Background MDR-TB requires an intense treatment course with multiple drugs, many of which have significant recognised side effects. Frequency of monitoring to prevent long term complications is not fully established, but recent guidelines have gone some way to addressing this. In light of this we wanted to review the side effects of MDR-TB treatment in our population to identify whether our previous practice was in line with the current recommendations and if not, whether the currently recommended frequency could have identified these complications sooner.

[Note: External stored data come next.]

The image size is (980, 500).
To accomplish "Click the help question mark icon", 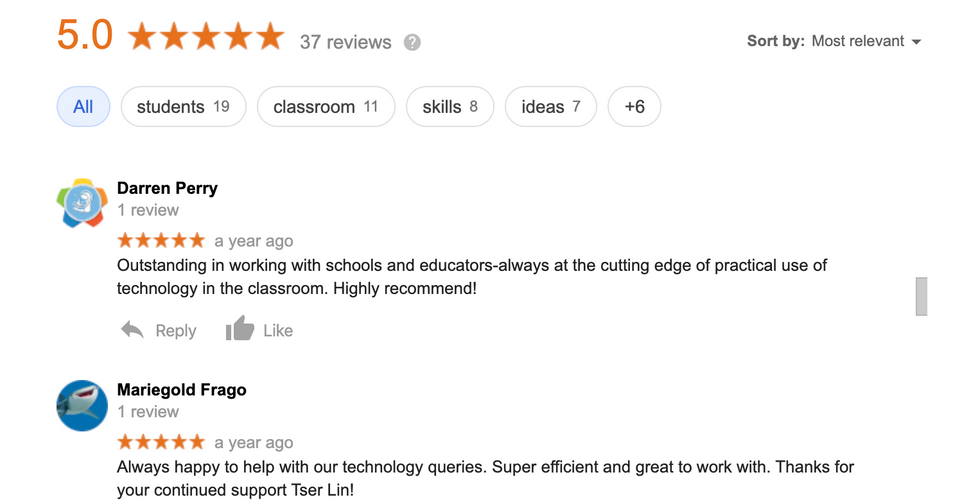I will (x=412, y=42).
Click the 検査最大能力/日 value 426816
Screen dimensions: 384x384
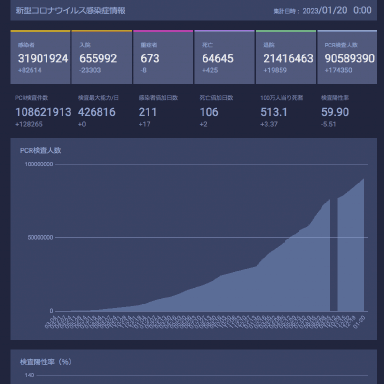[97, 112]
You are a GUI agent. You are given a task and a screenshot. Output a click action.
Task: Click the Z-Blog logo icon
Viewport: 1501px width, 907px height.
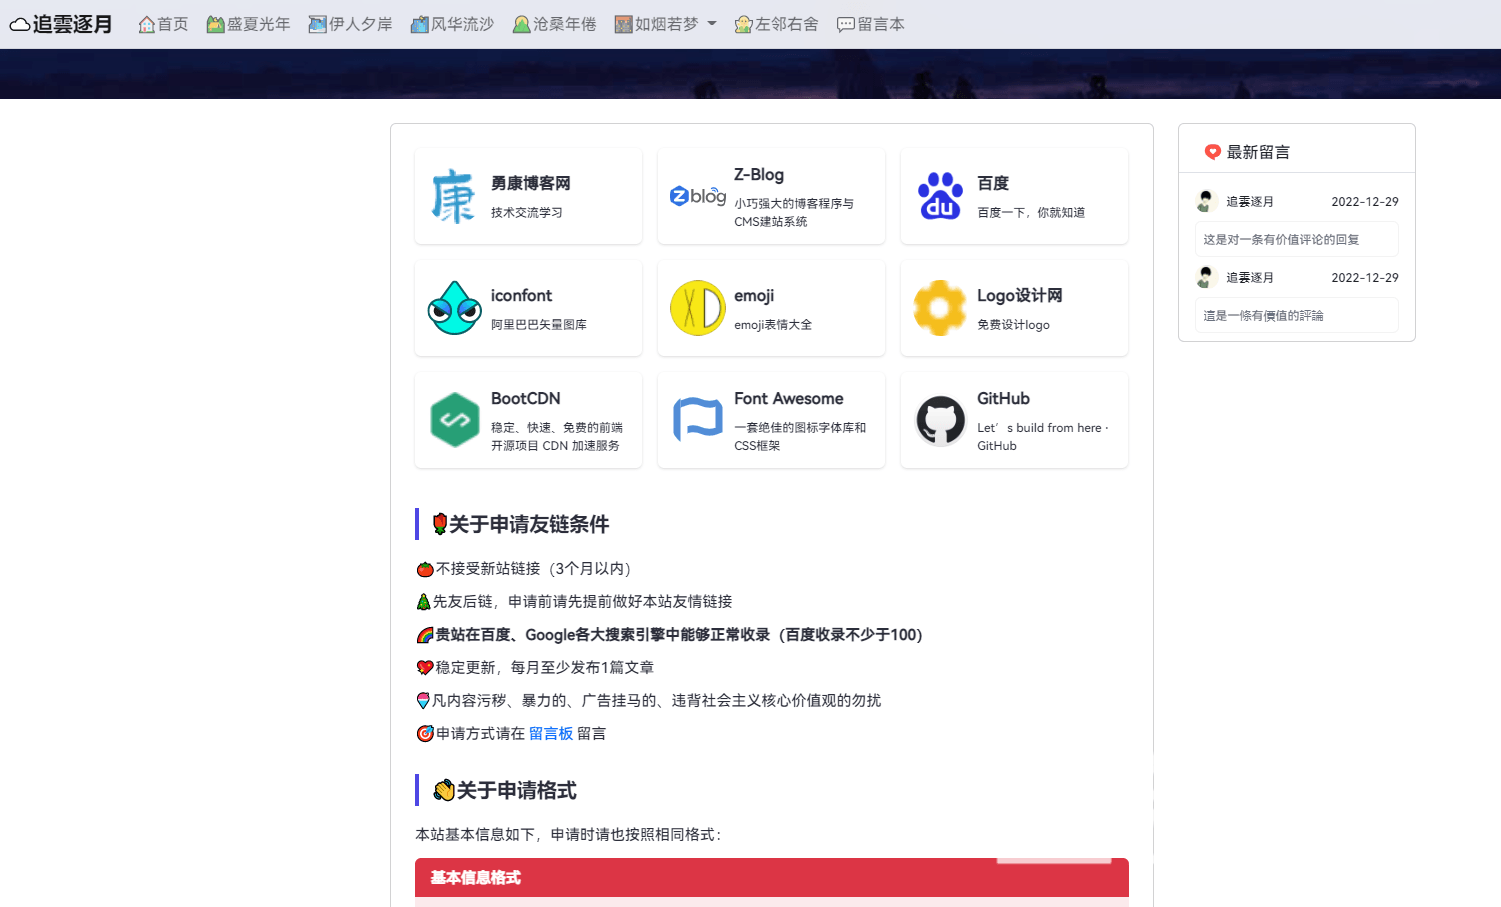pos(697,196)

Methods 26 patients referred to our trust over 13 years (between 2002 and 2015) had a diagnosis of MDR-TB on a basis of isoniazid and rifampicin resistance on culture and/or PCR. Medical records were reviewed; diagnostic tests, resistance profiles, baseline investigations, treatment, drug monitoring tests and side effects were recorded on 21 of these patients. These were compared with current European Respiratory Society guidelines for MDR-TB management.
Results All baseline tests were completed except for magnesium and electrocardiogram. 6 patients had care transferred elsewhere. Amikacin/cycloserine levels were performed in line with recommendations. Interval blood testing was not always undertaken as recommended, particularly near the end of treatment. 11/15 (73%) of patients experienced at least 1 complication to treatment. Most frequent were: amikacin induced ototoxicity in 5/15 (33%), PAS/prothionamide induced hypothyroidism in 3/15 (20%). Other complications included photosensitivity with pyrazinamide, clofazimine associated erythema, peripheral neuropathy secondary to linezolid/cycloserine, amikacin induced renal impairment and ureteric colic secondary to calculi. Audiometry revealed high frequency hearing loss prior to development of symptoms. One patient developed ototoxicity despite monthly audiometry testing. Hypothyroidism developed despite monthly thyroid function.
Conclusions In our population there was a high incidence of significant side effects to MDR-TB regimes. Ototoxicity with amikacin is a significant concern. While frequent testing is advocated we found that complications were not necessarily negated by this. Frequency of testing was easier to achieve whilst an inpatient than an outpatient. With the advent of the World Health Organisation shorter MDR-TB regimen, the need for regular monitoring remains crucial, but the shorter duration of injectable drugs may also help decrease complication rates in the future.